Wednesday, April 2, 2014

Regimes killing civilians in Cuba and Venezuela and how its covered up

 The history of man is the history of crimes, and history can repeat. So information is a defense. Through this we can build, we must build, a defense against repetition. - Simon Wiesenthal  

Killed during protests in Venezuela February - March 2014
 The regime in Venezuela in consultation with their Cuban counterparts is consolidating power and increasing its control over the entire society. At the same time it is unleashing brutal repression against a democratic resistance that has sought to address its grievances using nonviolent protests.

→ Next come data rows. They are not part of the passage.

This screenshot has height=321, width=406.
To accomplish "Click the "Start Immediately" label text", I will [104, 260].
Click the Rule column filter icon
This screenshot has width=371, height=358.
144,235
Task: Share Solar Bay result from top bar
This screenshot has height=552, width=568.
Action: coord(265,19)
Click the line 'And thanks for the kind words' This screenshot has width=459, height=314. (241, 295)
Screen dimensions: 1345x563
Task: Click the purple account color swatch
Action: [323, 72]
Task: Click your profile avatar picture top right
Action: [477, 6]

Students protesters have been arbitrarily detained, tortured, shot and killed. Now the Maduro regime is claiming that the opposition are fascists and responsible for the fatalities. They have imprisoned opposition leader Leopoldo Lopez, imprisoned opposition mayors and are threatening to imprison María Corina Machado for calling for nonviolent protests and criticizing the government. Alleging that they are responsible for the violence.

Unfortunately, observers of the regime in Cuba find these tactics all too familiar. The Castro dictatorship has killed thousands and committed acts of state terrorism such as using MiGs to shoot down civilian aircraft in international airspace with air to air missiles on February 24, 1996 and attempted to manufacture evidence to turn the victims, engaged in search and rescue in the Florida Straits for rafters into terrorists. Castro failed in controlling the narrative in the Brothers to the Rescue because one of the three planes made it back with recordings and witnesses. Nevertheless the spies that provided that infiltrated the organization and contributed to the murders were declared heroes by Fidel Castro and the Cuban propaganda machinery.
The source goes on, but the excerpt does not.